I threw my coat on my director’s chair and shoved the disc into my CD player. I turned off all the lights and sunk into my futon. The stereo was arm’s length away from me, just in case I heard a tune and wanted to go back or hit fast forward to get to the end of the song. I can say in all honesty that I wasn’t converted the first time around, but I was close. I actually knew what to expect because I had heard their cover of Cole Porter’s Night and Day, from the Red Hot +Blue album. Therefore, I wasn’t completely overwhelmed. Well, slightly.
The Rose Records’ store in downtown Evanston, where I bought this classic disc, is long gone, but the memory of walking into that store that day still remains with me. Achtung Baby was a turning point for U2, but as I’ve pondered what is being released in the deluxe set these past few months, I’m a little underwhelmed. I was hoping for more content from those stolen studio tapes from Hansa. Maybe there wasn’t enough there.

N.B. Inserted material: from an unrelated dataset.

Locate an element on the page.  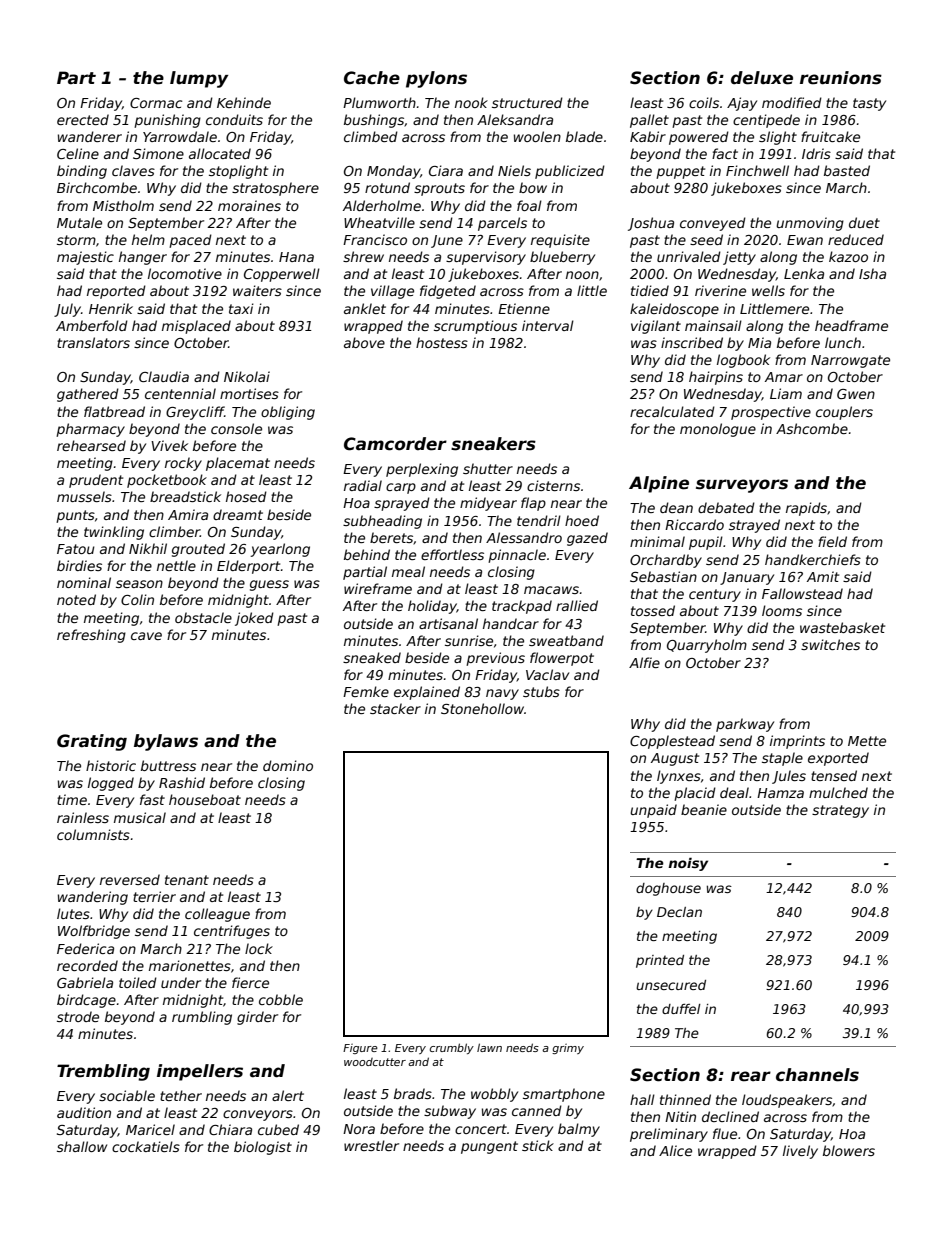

Or as my pal close to Midnight Oil told me a few months back, “some of the stuff should have stayed on the cutting room floor and should never see the light of day.” I agree to some extent. However, Achtung Baby and it’s accompanying tour, ZOO TV, revolutionized music and live performance. It’s sad that we fans couldn’t get one more nugget out of the band. If it were up to me, I would have added two more discs, which would include the whole concert from their live radio simulcast of their Royal Dublin Stadium show in 1993, but it’s not. I may have to wait another 30 years for the 50th anniversary box set, hoping there will be new material. I expect to still have my hearing at age 73.